------ Text excerpt ------

TALLAHASSEE Fla. (Reuters) - Florida Governor Rick Scott announced a federal lawsuit against the U.S. Department of Veterans Affairs on Thursday, seeking to make the troubled agency's Florida facilities submit to inspection by state regulators.
Scott, a Republican up for re-election in a state with a large retiree and veteran population, has been highly critical of the VA for a few months.
Like other prominent Republican leaders, in Washington and several states, he has blamed the Obama administration for permitting long waiting lists for treatment of critically ill veterans.
Scott said he directed the state Agency for Health Care Administration (AHCA) to file the suit in a Tampa federal court as a means of "righting the wrongs experienced by Florida's veterans at the hands of the federal VA, that has repeatedly failed to comply with minimum standards of patient safety."
The lawsuit sought a court order allowing state officials to inspect six VA hospitals and some other medical centers, and to inspect records.
Efforts to reach the VA in Washington for comment were not successful. AHCA said in its court petition that Will Gunn, the VA general counsel, "expressed adamant opposition" to the inspection, saying federal agencies are "generally not subject" to state law.
"The VA's refusal to permit any such inspection or respond to public records requests, in the face of an ever-growing body of consumer complaint evidence, has led AHCA to be reasonably concerned that the VA is failing the very population it is charged by Congress with protecting: America's veterans and their families," said the 22-page petition.

------ Provided records ------

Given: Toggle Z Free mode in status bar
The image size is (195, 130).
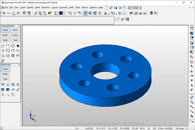Looking at the screenshot, I should (x=161, y=128).
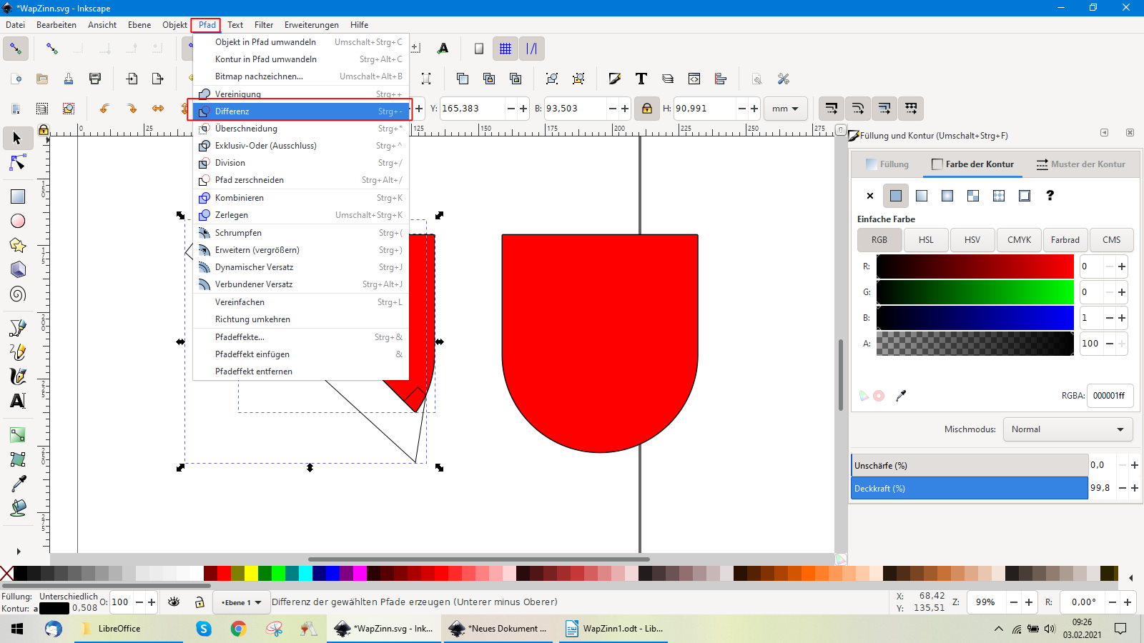This screenshot has width=1144, height=643.
Task: Switch to CMYK color mode
Action: (1019, 240)
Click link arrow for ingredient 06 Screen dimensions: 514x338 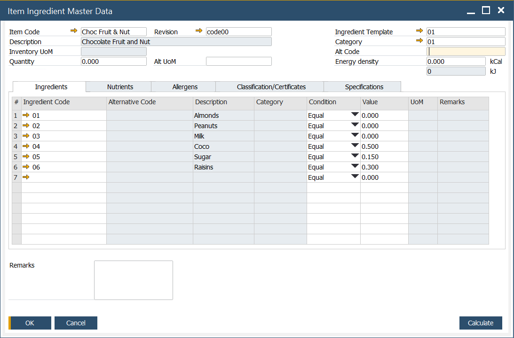coord(26,167)
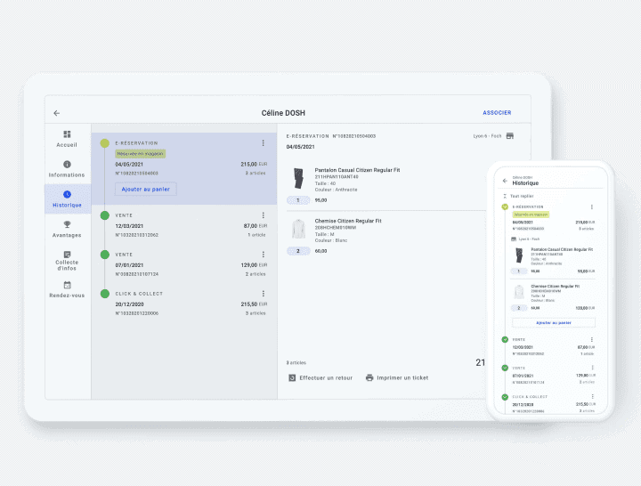Click the Pantalon Casual product thumbnail

pos(298,178)
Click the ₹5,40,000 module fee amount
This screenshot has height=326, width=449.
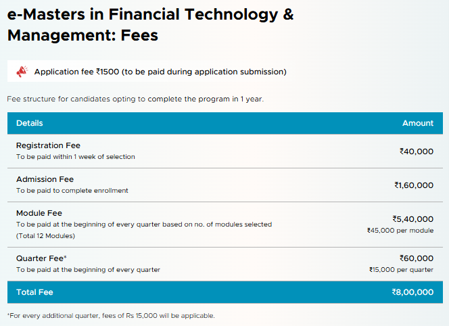pyautogui.click(x=413, y=219)
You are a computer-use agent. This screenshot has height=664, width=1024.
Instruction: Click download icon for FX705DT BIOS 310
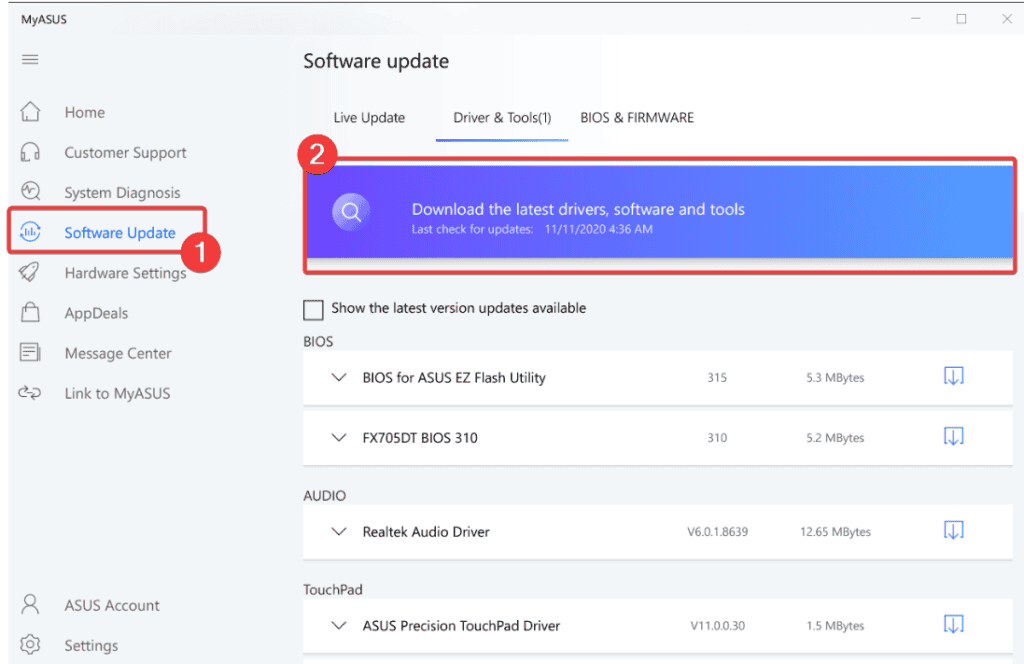(953, 436)
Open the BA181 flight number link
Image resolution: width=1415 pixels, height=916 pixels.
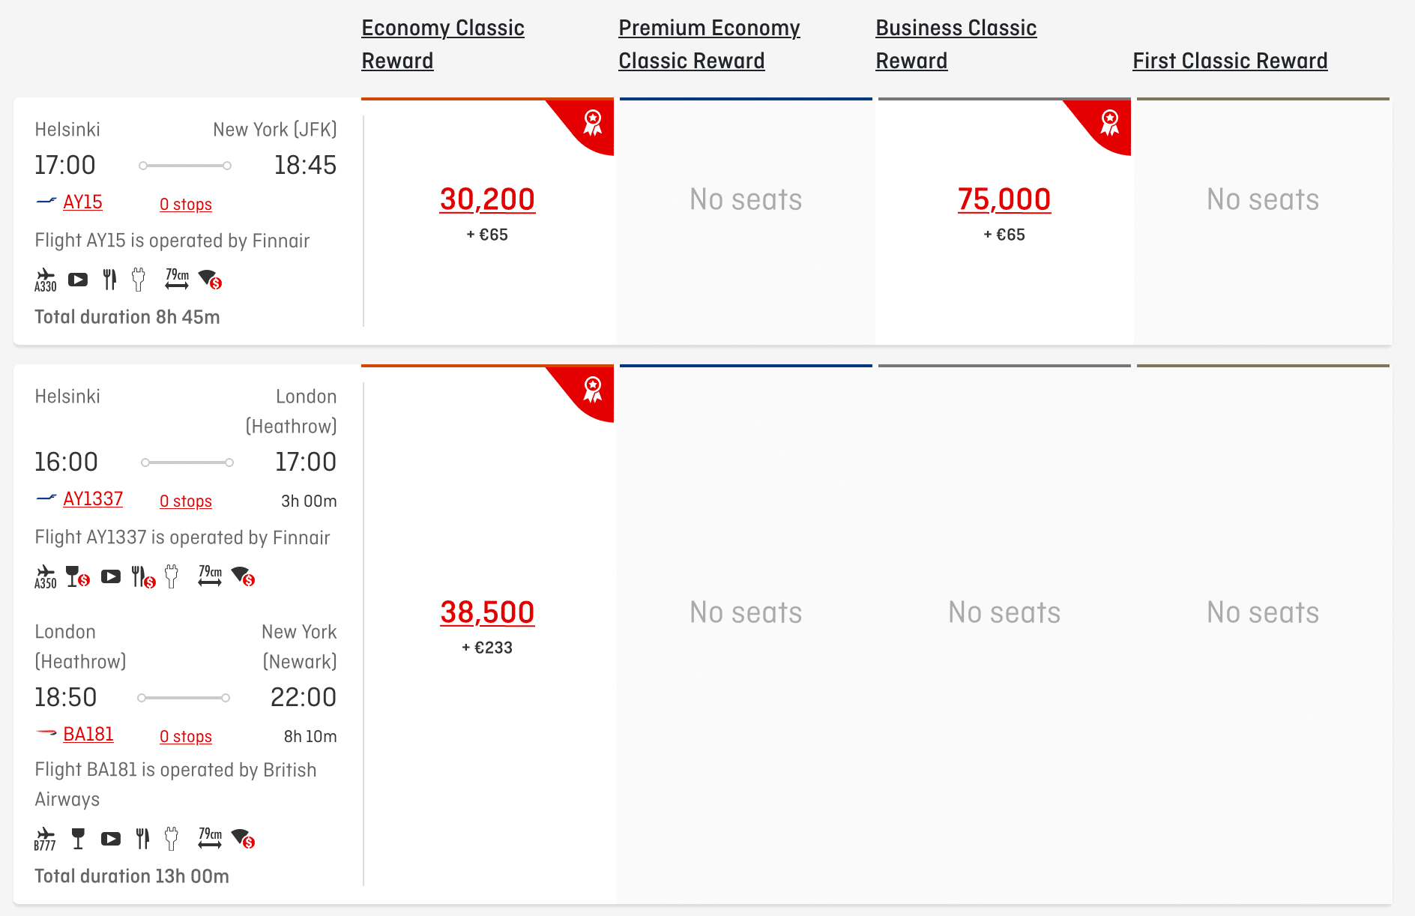pos(88,735)
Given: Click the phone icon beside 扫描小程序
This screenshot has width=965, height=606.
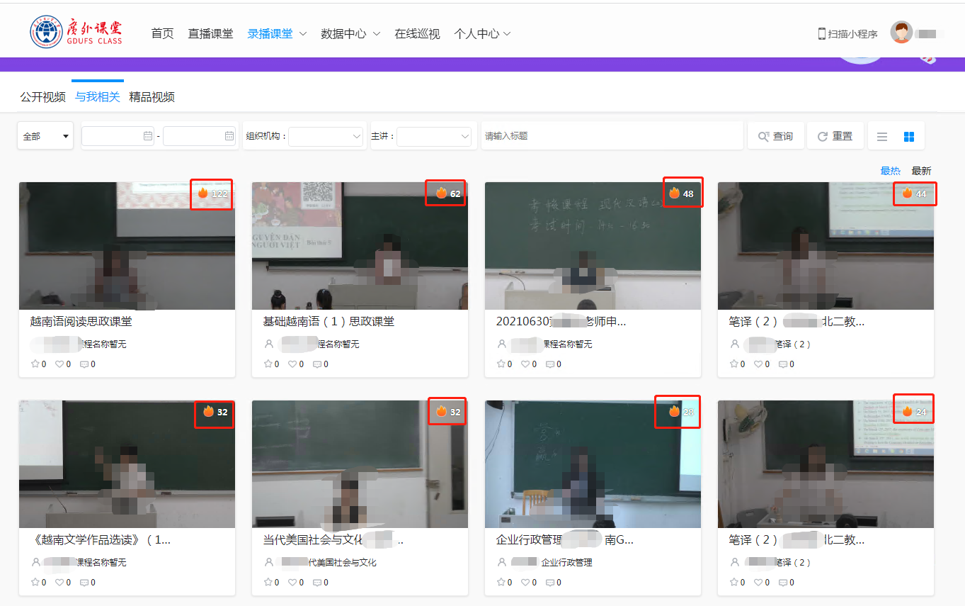Looking at the screenshot, I should 822,33.
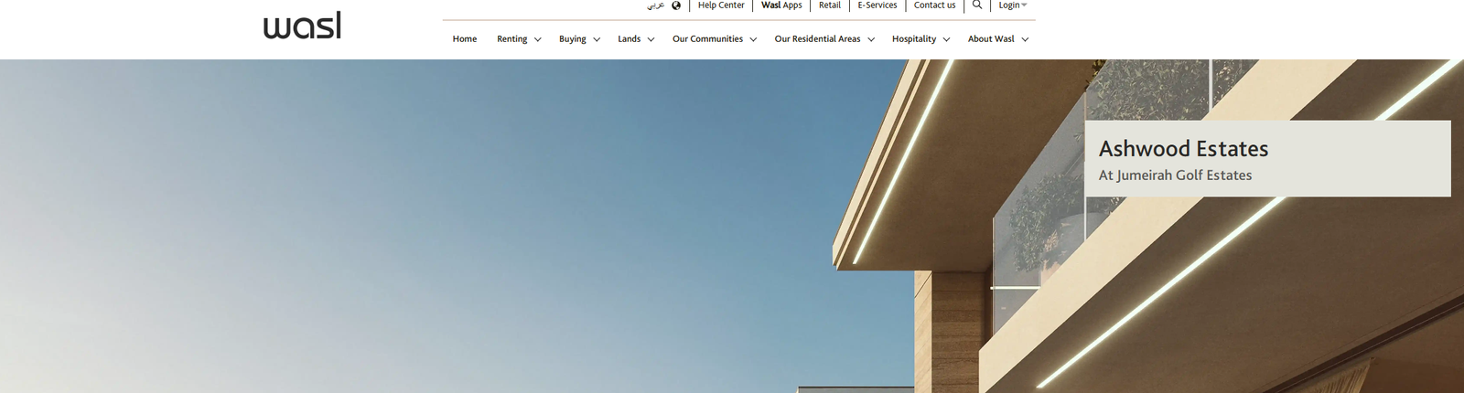Expand the Buying menu
Image resolution: width=1464 pixels, height=393 pixels.
(x=578, y=39)
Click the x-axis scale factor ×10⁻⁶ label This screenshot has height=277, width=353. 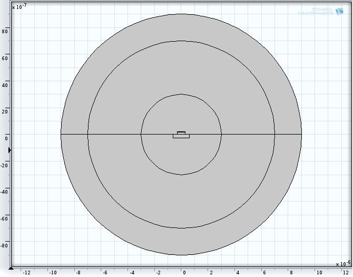pyautogui.click(x=342, y=264)
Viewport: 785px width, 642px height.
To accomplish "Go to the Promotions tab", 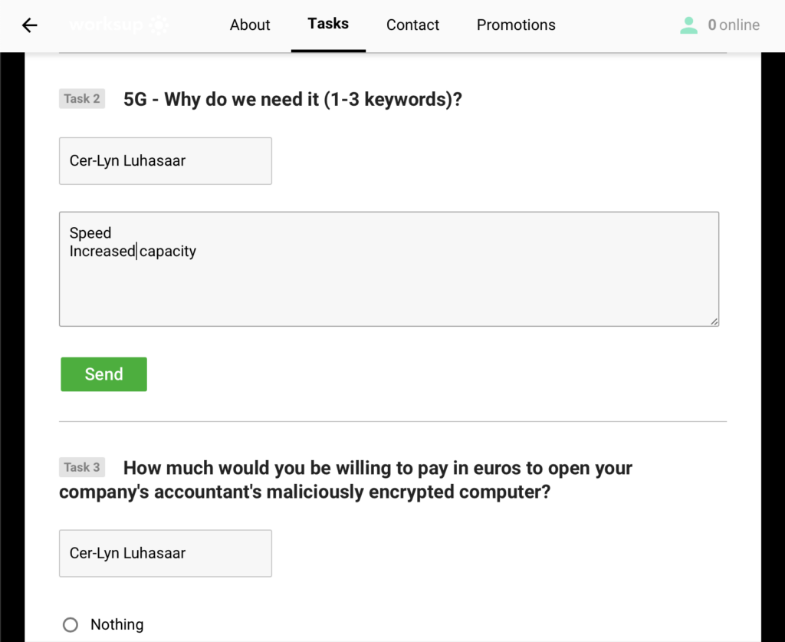I will pyautogui.click(x=516, y=25).
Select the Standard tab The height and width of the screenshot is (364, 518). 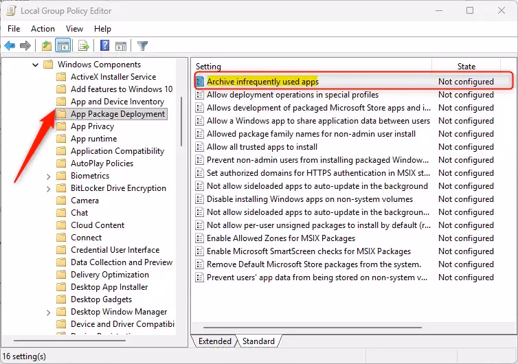click(258, 341)
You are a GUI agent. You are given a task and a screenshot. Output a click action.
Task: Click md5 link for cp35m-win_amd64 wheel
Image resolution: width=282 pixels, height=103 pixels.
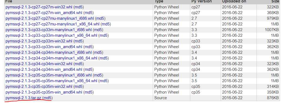(89, 92)
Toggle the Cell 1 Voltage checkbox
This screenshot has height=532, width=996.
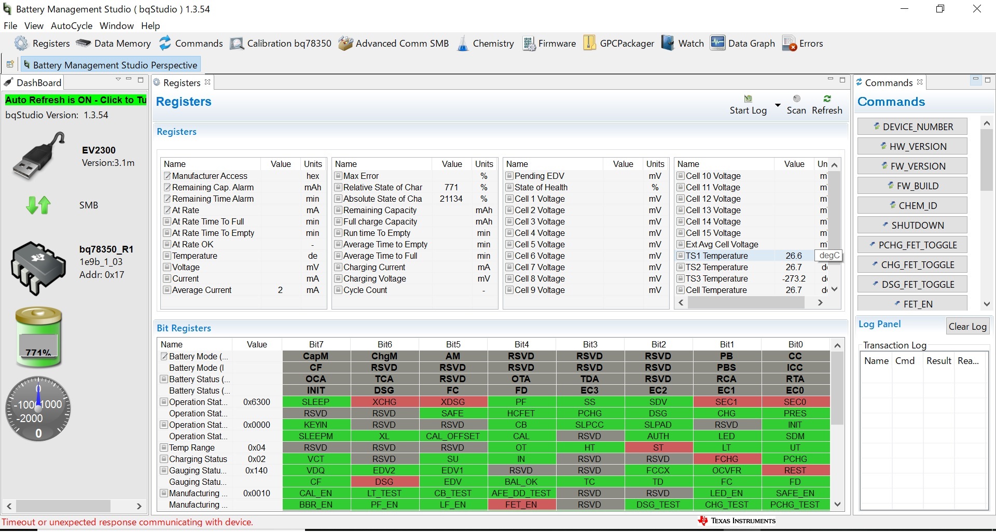[509, 199]
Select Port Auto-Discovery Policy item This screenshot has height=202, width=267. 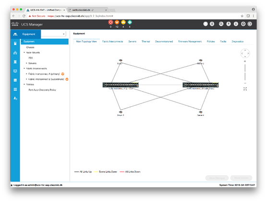[42, 90]
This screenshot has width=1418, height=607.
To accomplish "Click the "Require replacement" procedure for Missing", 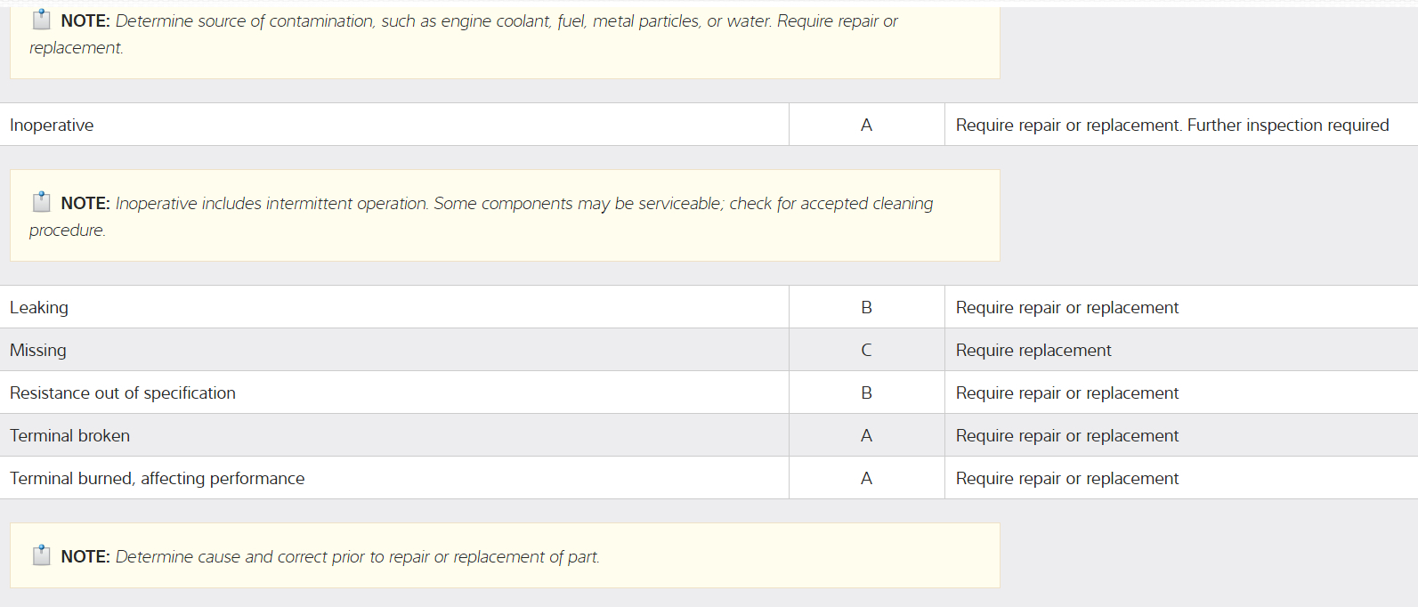I will click(1033, 351).
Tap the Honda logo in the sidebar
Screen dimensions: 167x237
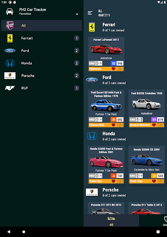10,63
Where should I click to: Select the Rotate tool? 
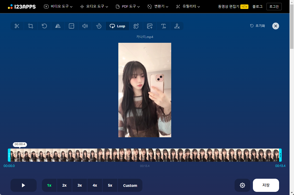pos(44,26)
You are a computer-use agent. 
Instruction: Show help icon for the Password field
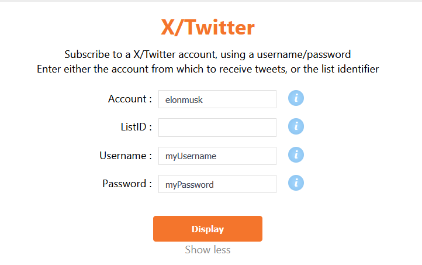[296, 184]
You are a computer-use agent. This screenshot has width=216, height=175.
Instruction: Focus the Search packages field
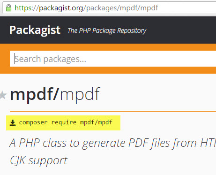pyautogui.click(x=113, y=59)
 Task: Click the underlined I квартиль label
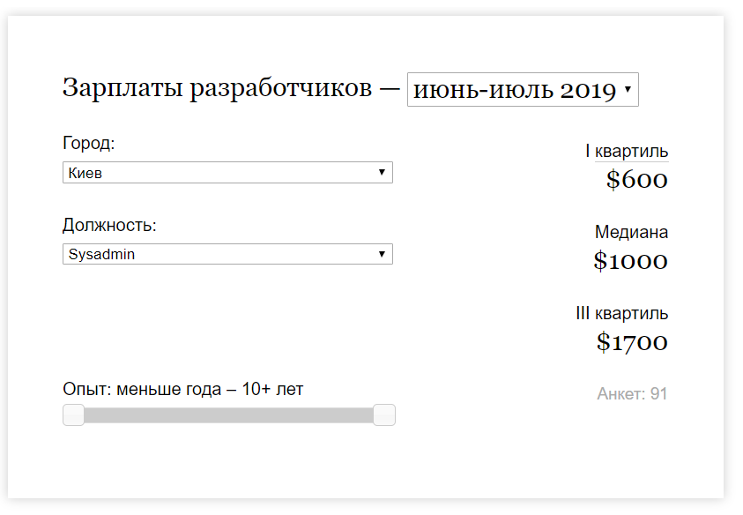point(627,152)
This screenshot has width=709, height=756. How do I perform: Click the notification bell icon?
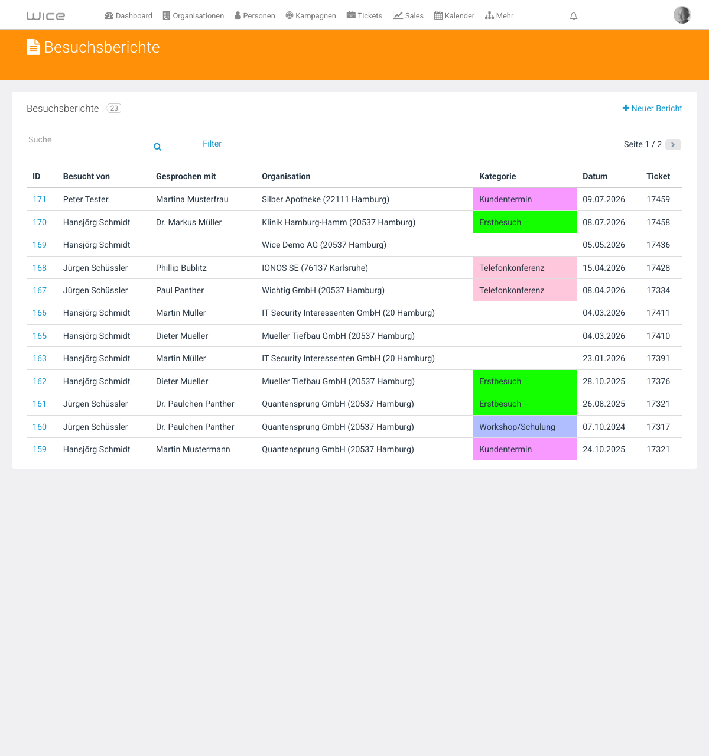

------

▶ **List of tasks**
- a) Reproduce the stretch of the Florida VA lawsuit article from "The lawsuit sought" through "the 22-page petition.", word for word.
- b) Proceed with the article on Florida's lawsuit against the VA, picking up from the point where it stops.

▶ **Expected results**
- a)
The lawsuit sought a court order allowing state officials to inspect six VA hospitals and some other medical centers, and to inspect records.
Efforts to reach the VA in Washington for comment were not successful. AHCA said in its court petition that Will Gunn, the VA general counsel, "expressed adamant opposition" to the inspection, saying federal agencies are "generally not subject" to state law.
"The VA's refusal to permit any such inspection or respond to public records requests, in the face of an ever-growing body of consumer complaint evidence, has led AHCA to be reasonably concerned that the VA is failing the very population it is charged by Congress with protecting: America's veterans and their families," said the 22-page petition.

- b)
Joining AHCA as plaintiffs in the case were Nancy Hall, who served in the Army from 1984 to 1987, and Roland Dickerson, who was in the Army from 1972 until 1978.
The suit said Hall's husband, also a veteran, died of tongue cancer in 2005 and that she has also experienced "substantial delays" receiving treatment from the VA in Tampa.
The court filing said Dickerson got poor treatment at a St. Petersburg, Florida, VA center and later needed an emergency heart bypass at Tampa General Hospital, a non-VA facility.
The case also cited complaints by 10 unidentified patients or relatives who alleged extreme waits for service, physical abuse and misdiagnoses and allegations that patient complaints were "buried by the Medical Center directors, who use secret peer reviews to cover up for their staff."